苦しい戦いを勝ち切った。1敗でもすれば優勝から大きく遠ざかる今カード。第7週の相手は前節で15年ぶりに勝ち点を挙げ勢いに乗る東大だ。3回に先制を許し、5回には長短打にバッテリーミスも重なり3失点。終始東大ペースで試合が進んだ。しかしその裏、逢澤崚介外野手(文3=関西)の適時二塁打などで4-4の同点に。さらには8回、竹村春樹内野手(政経4=浦和学院)の適時打で勝ち越しに成功する。最後は石毛力斗投手(文1=高崎健康福祉大高崎)が締め5-4で試合終了。絶対に負けられない今カードの初戦を制した。

 副将のバットがチームを救った。4-4の同点で迎えた8回、2死一、二塁で1番・竹村に打順が回る。6回に2死二塁のチャンスを潰していただけに「絶対に返す」と強い気持ちで打席に入った。ベンチ、スタンドからは大きな声援が送られる。「みんなの声が聞こえていた」(竹村)。1ボールからの直球をはじき返すと、打球は飛び込んだ遊撃手のグラブの先を抜け、中前へと転がっていく。ヒーローは明大ベンチに向け雄たけびとともに大きくガッツポーズ。ドラフト候補にも挙がる男の一打が試合を決めた。

 決勝打は粘り強さの賜物(たまもの)だ。8回。一死から7番・高瀬雄大内野手(営3=長崎西)が「追い込まれていたのでとにかく食らい付いていった」とバットを折られながらも左安打で出塁。犠打で2死二塁となった後、代打・宮﨑新内野手(文4=履正社)がコールされた。わずか2球で追い込まれたが、簡単には終わらない。ファールで粘りに粘り、11球目に四球を勝ち取る。持ち前の巧打力としぶとさで殊勲の竹村へと好機をつないだ。今試合は序盤から一貫してリードされる展開。それでも、選手たちに焦りはなかった。力のある高めの直球は捨て、確実に打てるボールを待つ。東大エース・宮台の対策を徹底し、8回で133球を投げさせることに成功。「粘りの明治と言われる本当の姿が見せられた」(中野速人主将・法4=桐光学園)と我慢強く試合を運んでいったことが最後に実を結んだ。

 

強心臓ぶりを発揮した石毛

 強心臓ルーキーが試合を締めくくった。1点差の最終回、善波監督は石毛をマウンドに送った。普段は対左ワンポイントでの起用が多いが、抑えでの登板にも「いつも通りいけた」(石毛)。この日好調だった東大クリーンアップにも強気に勝負。切れのある直球と落差のあるカーブを効果的に使い、打者を翻弄(ほんろう)する。最後の打者を空振り三振に打ち取ると、試合中はクールな左腕も1年生らしいあどけない笑顔を見せた。シーズン序盤は出遅れた石毛だが、徐々に調子を上げ今ではチームに欠かせない存在になりつつある。今日の結果にも「大事な場面で登板して抑えられている」と自信を深めた。

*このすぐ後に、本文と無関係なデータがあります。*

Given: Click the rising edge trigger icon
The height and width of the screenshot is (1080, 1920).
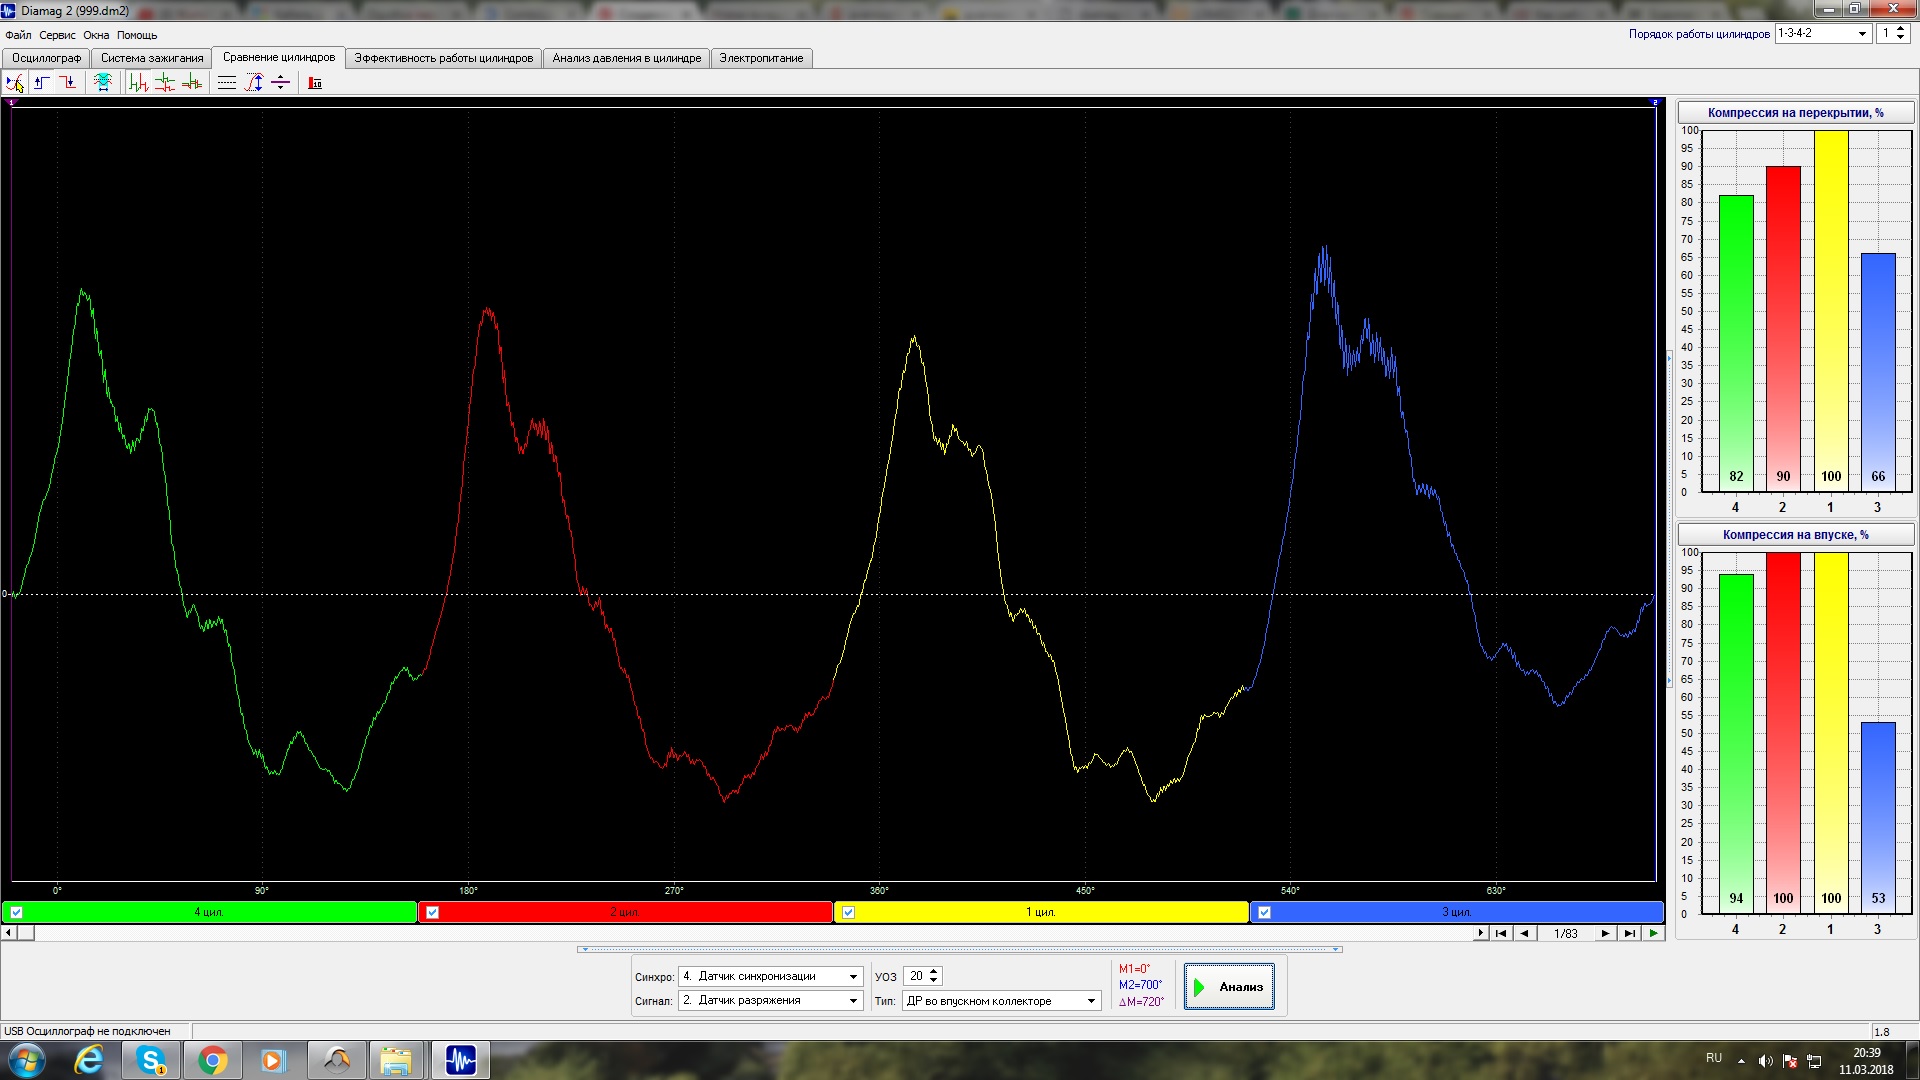Looking at the screenshot, I should [42, 83].
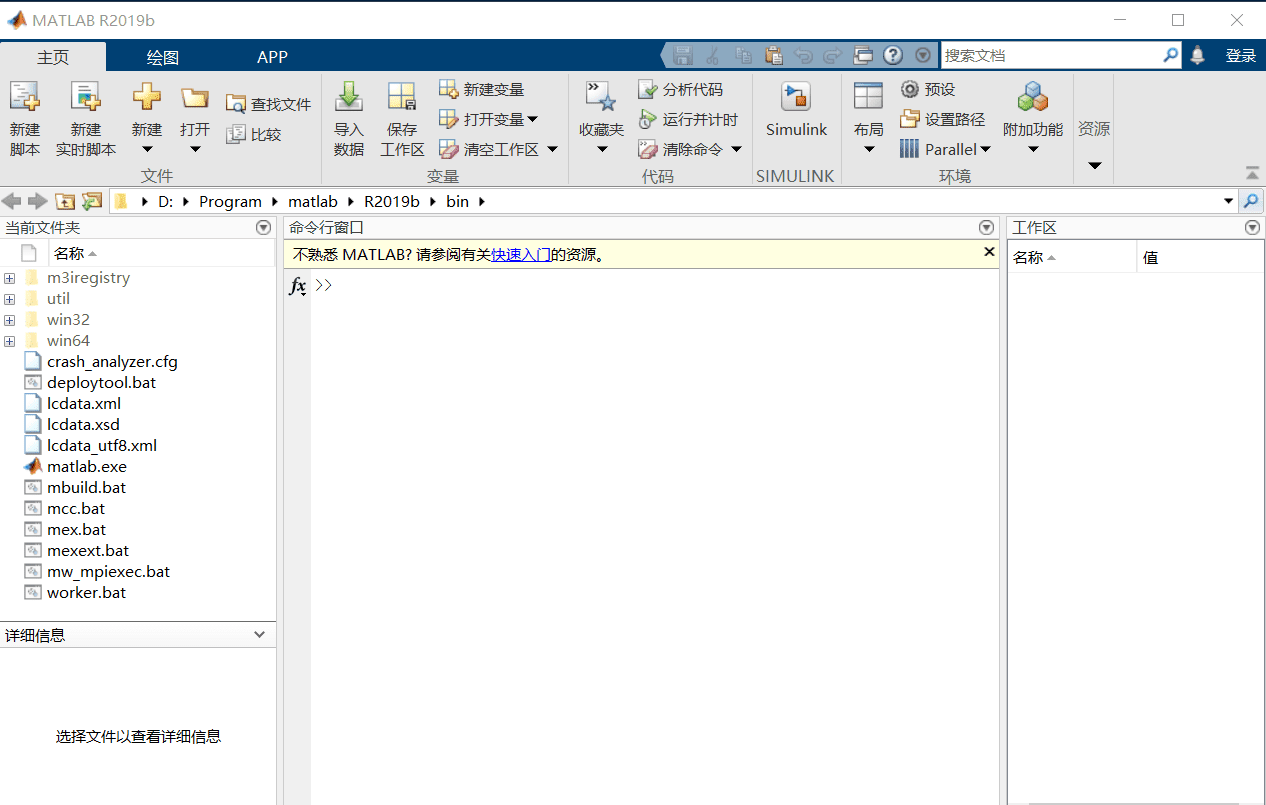The height and width of the screenshot is (805, 1266).
Task: Open Simulink from the toolbar
Action: 796,98
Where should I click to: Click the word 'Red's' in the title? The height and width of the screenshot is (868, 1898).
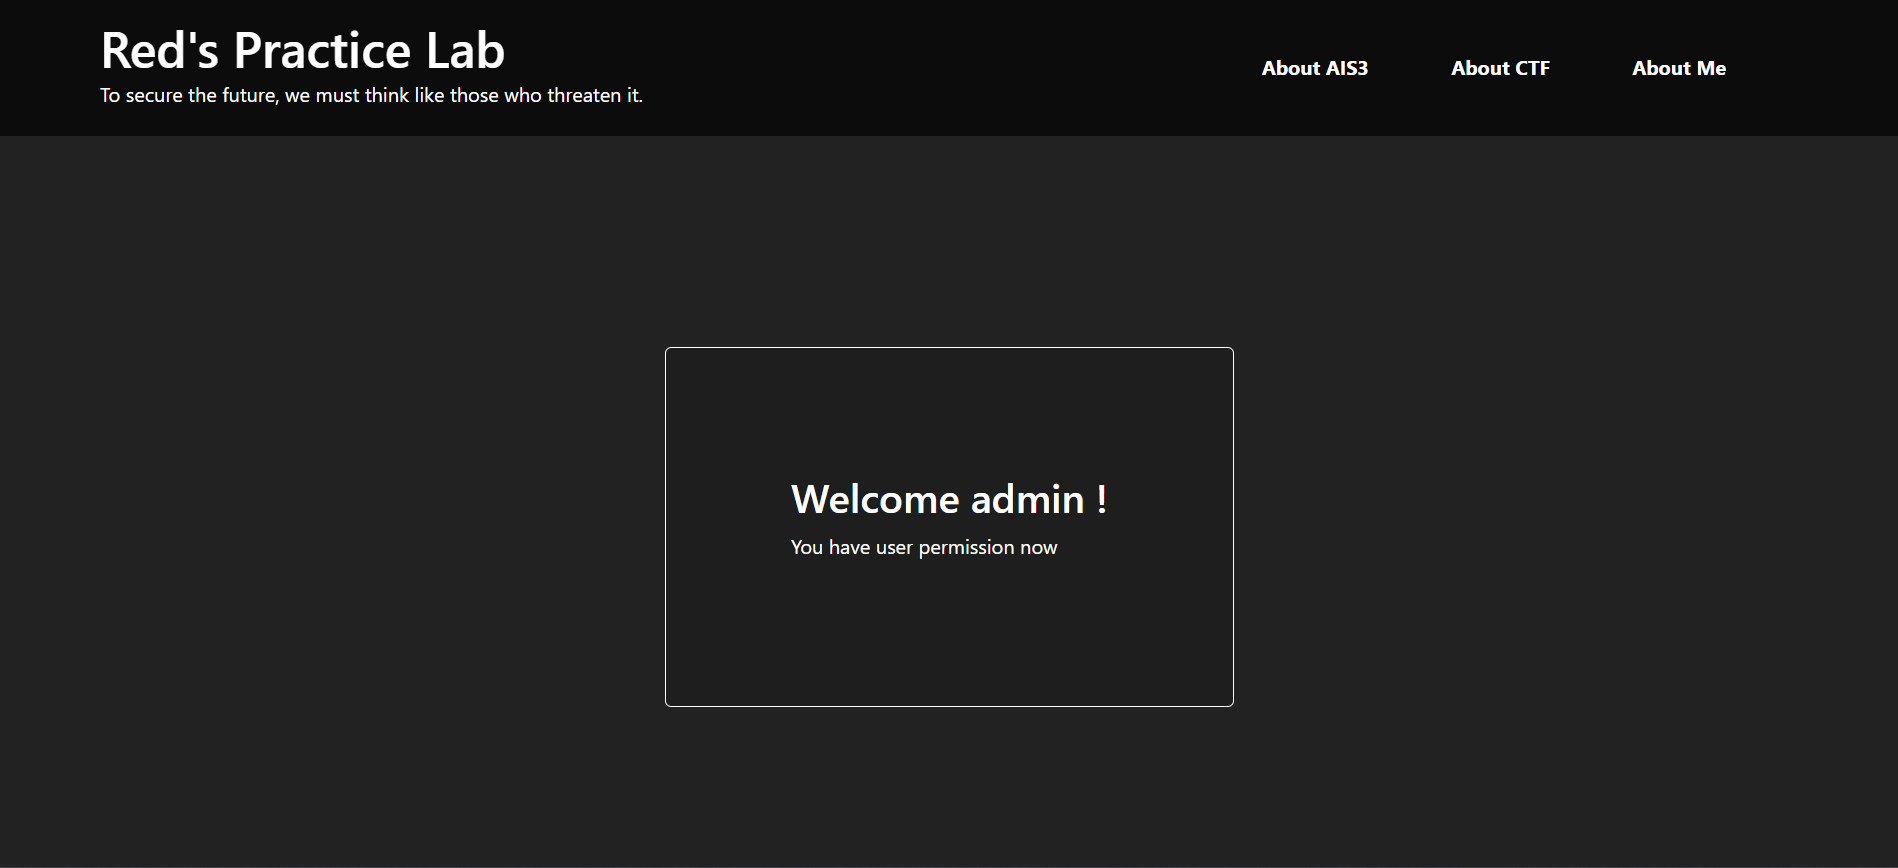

 エースの不調もカバーする。先発の齊藤大将投手(政経4=桐蔭学園)は「今季一番悪かった」と6回4失点で降板。チームには嫌な雰囲気も漂ったが、後続の投手がしっかりと投げ切った。2番手の髙橋裕也投手(総合3=向上)は2回無失点。8回には2死満塁のピンチを招いたが「開き直って投げた」と相手に得点を許さず。抑えの石毛へとバトンを渡した。今季、齊藤の投球回数は50回と3分の2。計776球を投じている。それだけに疲労の蓄積は否めない。その穴を補う投手陣の活躍はチームにとってこれ以上ない好材料だ。

 連勝しか考えていない。現在2位で慶大を追う明大。王座奪還を目前とした今カードは、1試合でも落とせば致命傷となる。選手たちも「どんな試合になっても勝てばオッケー」(高瀬)と内容よりもとにかく結果にこだわる。両校のエースが登板した今試合。継投が予想される次戦は、いっそうの総力戦が見込まれる。「明日も投げる準備をする」(齊藤)。全員野球で優勝への望みをつなぎ、神宮大会への切符をつかむ。次戦を4年生にとっての最後の神宮にはしない。